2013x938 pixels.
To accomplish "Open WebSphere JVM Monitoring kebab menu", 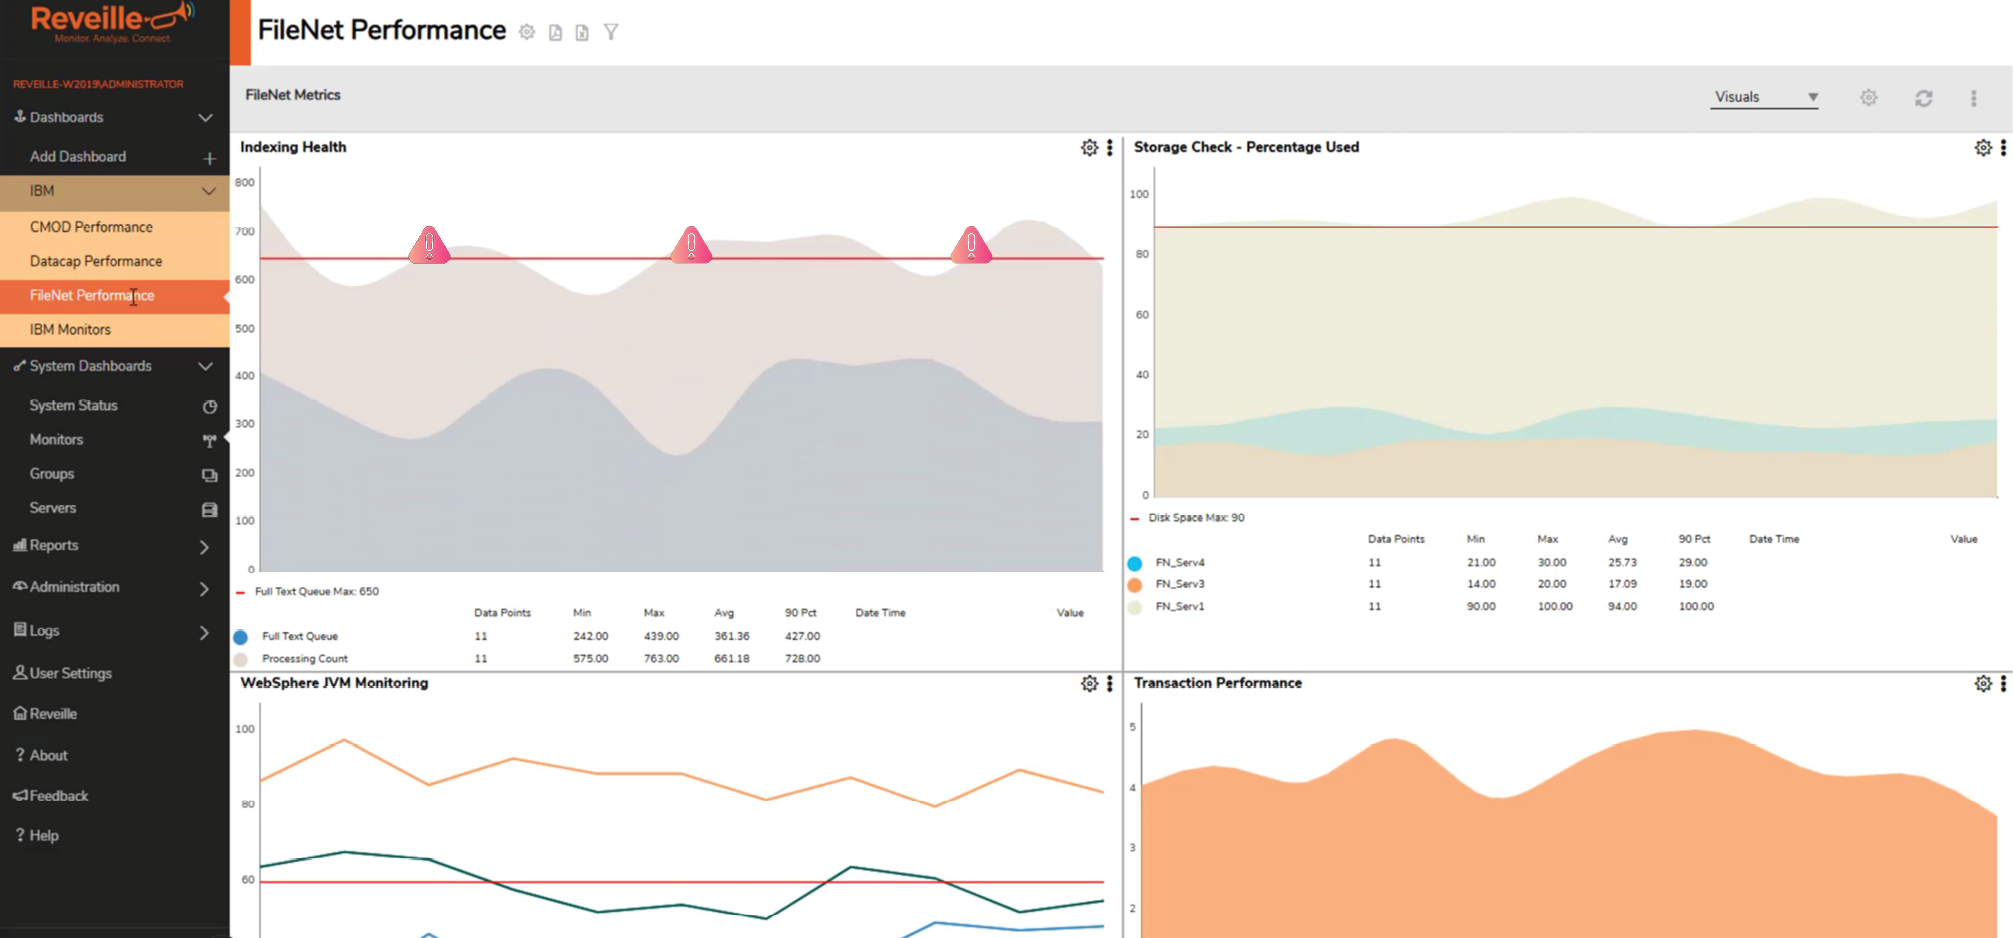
==
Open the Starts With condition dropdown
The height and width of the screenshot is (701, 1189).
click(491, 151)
...
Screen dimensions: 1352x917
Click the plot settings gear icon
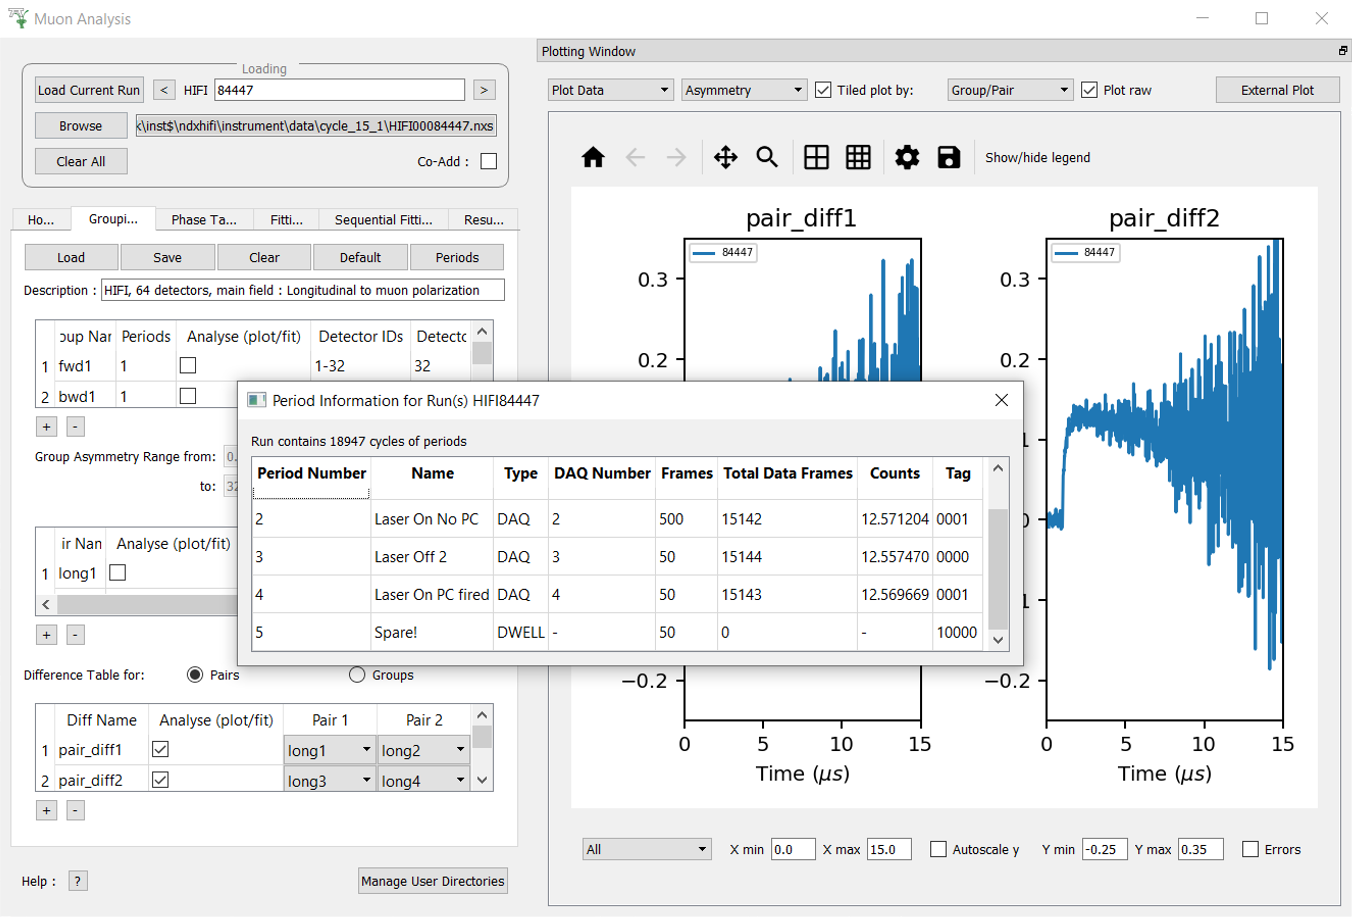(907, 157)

▶ [Instructions to follow]: Print the part of the listing above that opens with the line containing "2013x938 pixels." and closes with the line containing "WebSphere JVM Monitoring". Copy it exactly, both ends included, and omit the pictures.

▶ [Finished task]:
2013x938 pixels.
To accomplish "Open WebSphere JVM Monitoring kebab menu", 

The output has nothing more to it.